Одилон Редон. Циклопы. Ок. 1914. Музей Крёллер-Мюллер, Оттерло, Нидерланды.
— Это окунь, — предположила одна.
— Нет, скорее камбала, — ответила вторая.
Определив, таким образом, Редона в рыбный ряд, они прошествовали к цветочным натюрмортам.
— А вот это красиво.
Проблема же самого Редона куда интереснее и кроется в поисках ответа на следующий вопрос: насколько индивидуальность художника развивается от того, что он совершенствует свои сильные стороны, а насколько — благодаря тому, что избегает демонстрировать слабые?

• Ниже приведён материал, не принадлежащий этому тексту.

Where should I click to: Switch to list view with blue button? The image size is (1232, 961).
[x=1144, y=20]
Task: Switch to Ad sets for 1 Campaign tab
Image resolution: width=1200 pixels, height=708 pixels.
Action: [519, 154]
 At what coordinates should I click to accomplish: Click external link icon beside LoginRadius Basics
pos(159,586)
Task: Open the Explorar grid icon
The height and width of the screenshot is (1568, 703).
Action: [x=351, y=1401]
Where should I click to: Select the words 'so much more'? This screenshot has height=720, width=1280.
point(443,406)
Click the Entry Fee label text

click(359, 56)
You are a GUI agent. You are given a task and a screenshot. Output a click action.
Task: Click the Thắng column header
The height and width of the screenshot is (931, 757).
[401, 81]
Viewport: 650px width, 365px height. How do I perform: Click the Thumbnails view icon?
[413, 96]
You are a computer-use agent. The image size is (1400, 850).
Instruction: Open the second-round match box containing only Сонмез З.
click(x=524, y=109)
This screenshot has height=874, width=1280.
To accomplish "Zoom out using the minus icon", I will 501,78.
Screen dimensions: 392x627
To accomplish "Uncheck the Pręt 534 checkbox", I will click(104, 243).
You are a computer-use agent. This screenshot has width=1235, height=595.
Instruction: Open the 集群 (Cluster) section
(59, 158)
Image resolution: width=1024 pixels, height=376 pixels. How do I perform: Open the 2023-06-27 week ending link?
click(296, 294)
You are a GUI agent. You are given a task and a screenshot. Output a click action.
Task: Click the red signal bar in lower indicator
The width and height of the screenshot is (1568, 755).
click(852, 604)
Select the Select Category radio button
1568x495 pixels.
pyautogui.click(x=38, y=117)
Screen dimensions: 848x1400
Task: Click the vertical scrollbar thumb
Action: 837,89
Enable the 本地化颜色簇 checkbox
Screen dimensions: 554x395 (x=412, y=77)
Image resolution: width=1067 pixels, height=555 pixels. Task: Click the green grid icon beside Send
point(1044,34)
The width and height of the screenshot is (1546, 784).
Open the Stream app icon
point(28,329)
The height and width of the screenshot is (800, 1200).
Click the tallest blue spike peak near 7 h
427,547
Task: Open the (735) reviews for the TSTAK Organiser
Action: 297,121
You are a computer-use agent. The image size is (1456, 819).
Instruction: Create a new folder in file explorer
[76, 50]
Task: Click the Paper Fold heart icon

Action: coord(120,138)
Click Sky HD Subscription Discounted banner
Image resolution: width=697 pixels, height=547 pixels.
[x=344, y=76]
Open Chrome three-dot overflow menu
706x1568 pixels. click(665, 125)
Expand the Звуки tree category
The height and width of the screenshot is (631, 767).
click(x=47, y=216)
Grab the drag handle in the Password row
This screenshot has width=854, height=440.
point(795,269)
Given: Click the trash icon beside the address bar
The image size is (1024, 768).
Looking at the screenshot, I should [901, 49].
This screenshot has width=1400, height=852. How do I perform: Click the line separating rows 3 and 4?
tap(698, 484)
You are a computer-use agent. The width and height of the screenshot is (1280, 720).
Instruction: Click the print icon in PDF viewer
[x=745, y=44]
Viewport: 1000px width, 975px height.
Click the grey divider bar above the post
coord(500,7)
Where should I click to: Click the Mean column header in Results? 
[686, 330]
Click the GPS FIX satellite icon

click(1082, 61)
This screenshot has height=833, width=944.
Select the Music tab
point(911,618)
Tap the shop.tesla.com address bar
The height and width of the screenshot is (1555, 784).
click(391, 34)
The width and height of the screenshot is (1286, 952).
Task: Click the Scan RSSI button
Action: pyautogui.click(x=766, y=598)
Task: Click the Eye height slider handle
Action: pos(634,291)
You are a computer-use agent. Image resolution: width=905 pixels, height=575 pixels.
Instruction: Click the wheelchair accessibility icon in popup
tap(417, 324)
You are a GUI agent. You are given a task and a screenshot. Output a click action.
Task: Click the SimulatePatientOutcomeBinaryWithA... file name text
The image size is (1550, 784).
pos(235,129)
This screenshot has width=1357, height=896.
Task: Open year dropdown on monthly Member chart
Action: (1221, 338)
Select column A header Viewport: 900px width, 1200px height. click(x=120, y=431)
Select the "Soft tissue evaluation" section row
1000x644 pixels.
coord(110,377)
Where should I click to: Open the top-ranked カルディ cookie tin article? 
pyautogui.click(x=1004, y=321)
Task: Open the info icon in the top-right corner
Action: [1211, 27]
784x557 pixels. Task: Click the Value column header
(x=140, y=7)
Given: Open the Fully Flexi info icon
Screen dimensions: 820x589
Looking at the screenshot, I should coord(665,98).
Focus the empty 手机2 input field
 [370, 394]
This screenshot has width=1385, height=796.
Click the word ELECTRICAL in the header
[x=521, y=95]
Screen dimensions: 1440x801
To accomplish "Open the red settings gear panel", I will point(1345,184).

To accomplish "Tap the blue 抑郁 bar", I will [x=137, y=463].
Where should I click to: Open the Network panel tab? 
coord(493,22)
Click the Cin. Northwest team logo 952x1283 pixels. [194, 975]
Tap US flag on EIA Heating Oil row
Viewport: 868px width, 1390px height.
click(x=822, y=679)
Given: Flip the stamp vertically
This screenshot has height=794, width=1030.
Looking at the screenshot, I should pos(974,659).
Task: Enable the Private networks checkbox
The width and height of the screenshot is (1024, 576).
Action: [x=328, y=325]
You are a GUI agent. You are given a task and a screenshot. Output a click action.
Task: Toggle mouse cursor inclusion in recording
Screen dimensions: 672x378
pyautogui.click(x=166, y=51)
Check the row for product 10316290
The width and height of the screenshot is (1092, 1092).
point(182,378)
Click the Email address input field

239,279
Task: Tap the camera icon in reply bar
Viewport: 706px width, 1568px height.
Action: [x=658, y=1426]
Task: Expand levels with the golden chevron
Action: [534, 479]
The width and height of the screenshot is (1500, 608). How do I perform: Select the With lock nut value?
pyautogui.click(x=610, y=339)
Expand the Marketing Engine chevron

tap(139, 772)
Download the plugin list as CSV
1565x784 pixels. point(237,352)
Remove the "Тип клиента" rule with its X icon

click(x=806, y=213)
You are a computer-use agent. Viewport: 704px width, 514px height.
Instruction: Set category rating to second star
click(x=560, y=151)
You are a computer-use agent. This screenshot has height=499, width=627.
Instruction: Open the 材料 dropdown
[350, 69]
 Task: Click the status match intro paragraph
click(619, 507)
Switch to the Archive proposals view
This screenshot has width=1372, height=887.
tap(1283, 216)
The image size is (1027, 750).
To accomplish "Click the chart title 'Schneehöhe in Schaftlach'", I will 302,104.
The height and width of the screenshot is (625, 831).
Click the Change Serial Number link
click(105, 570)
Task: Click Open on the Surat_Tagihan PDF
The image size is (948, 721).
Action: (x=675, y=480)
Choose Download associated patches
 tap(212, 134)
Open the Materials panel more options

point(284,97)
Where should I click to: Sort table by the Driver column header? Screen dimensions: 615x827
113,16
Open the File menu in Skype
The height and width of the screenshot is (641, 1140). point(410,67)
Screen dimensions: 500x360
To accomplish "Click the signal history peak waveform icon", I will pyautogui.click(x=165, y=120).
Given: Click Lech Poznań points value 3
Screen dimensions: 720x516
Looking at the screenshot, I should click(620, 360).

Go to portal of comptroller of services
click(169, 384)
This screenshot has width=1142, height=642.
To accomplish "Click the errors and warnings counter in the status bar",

Хочется ответить, что важно и то и другое, однако вспомним Брака (или, наоборот, Пикассо, у которого не было очевидных недостатков, только куча достоинств — что само по себе может быть недостатком). Редон же прекрасно знал о своем недостатке — и это была одновременно его личная и глобальная проблема. В дневнике он описывает свое художественное воспитание и вспоминает "лихорадочную дрожь", охватившую его при первом столкновении с работами Делакруа, и бешеный восторг от работ Милле, Коро и Моро. Он пишет далее:
"Когда впоследствии я отправился в Париж, чтобы более подробно изучить работу с живой моделью, было, по счастью, уже поздно: я уже сформировался".